» **Required action**:
Lines with the word "computer" in them must be copied from the records below.

*** Opening of Source data ***

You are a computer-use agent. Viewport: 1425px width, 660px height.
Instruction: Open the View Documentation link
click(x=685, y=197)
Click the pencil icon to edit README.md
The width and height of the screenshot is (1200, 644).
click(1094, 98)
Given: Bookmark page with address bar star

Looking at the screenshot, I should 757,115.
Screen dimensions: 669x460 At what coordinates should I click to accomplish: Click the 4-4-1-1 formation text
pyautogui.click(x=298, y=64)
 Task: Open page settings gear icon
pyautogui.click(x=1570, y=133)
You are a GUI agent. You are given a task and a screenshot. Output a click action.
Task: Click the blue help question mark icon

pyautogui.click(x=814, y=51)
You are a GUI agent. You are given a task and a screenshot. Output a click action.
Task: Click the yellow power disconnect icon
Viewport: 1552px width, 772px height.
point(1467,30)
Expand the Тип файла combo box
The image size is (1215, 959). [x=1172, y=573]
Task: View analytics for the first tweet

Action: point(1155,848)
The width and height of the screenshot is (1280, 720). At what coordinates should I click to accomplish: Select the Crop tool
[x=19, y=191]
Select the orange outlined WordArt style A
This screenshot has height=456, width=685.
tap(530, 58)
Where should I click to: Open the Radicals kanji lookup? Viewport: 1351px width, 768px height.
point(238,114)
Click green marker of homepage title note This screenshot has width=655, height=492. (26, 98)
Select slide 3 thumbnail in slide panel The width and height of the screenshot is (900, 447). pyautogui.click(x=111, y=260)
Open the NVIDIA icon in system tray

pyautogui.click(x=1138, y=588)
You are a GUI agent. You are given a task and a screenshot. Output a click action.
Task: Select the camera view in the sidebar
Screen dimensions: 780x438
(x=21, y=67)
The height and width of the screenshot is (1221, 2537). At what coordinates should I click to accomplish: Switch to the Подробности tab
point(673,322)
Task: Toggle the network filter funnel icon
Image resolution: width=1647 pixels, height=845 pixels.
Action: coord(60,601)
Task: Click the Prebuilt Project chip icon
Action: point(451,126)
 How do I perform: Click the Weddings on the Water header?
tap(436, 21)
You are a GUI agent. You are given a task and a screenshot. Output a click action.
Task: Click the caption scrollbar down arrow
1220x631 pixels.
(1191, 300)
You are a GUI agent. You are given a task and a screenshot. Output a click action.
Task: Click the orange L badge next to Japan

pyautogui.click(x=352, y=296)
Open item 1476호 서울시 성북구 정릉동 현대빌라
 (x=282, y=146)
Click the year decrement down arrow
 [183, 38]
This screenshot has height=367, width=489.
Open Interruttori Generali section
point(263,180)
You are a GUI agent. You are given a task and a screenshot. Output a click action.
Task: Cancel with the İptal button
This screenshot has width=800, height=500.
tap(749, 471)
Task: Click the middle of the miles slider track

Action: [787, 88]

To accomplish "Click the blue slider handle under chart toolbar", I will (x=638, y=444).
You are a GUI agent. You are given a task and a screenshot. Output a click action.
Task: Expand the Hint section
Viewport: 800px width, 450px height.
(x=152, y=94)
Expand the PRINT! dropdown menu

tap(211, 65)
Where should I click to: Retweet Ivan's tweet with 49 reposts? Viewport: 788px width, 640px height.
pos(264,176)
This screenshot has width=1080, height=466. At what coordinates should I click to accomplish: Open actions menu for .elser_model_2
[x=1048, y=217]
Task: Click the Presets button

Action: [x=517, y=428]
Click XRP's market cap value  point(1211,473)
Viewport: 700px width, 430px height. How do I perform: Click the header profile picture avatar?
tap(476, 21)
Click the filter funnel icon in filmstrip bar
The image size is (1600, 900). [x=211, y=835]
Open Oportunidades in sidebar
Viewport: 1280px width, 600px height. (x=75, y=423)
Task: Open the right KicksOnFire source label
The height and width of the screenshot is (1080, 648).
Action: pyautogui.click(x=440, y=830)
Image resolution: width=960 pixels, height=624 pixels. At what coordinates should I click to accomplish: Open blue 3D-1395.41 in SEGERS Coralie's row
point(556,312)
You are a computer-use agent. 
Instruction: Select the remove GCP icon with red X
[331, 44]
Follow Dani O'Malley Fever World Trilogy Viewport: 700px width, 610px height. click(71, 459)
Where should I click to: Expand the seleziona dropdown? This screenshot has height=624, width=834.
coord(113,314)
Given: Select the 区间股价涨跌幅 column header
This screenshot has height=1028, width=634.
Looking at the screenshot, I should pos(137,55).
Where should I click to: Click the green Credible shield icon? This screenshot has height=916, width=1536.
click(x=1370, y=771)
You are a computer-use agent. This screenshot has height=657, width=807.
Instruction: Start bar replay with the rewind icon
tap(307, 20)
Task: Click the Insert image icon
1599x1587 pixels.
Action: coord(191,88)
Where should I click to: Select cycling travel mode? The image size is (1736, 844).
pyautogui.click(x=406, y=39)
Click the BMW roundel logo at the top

*** Close of Source data ***

» **Output of the exercise**:
You are a computer-use agent. Viewport: 1425px width, 660px height.
You are a computer-use agent. 
You are a computer-use agent. This screenshot has height=657, width=807.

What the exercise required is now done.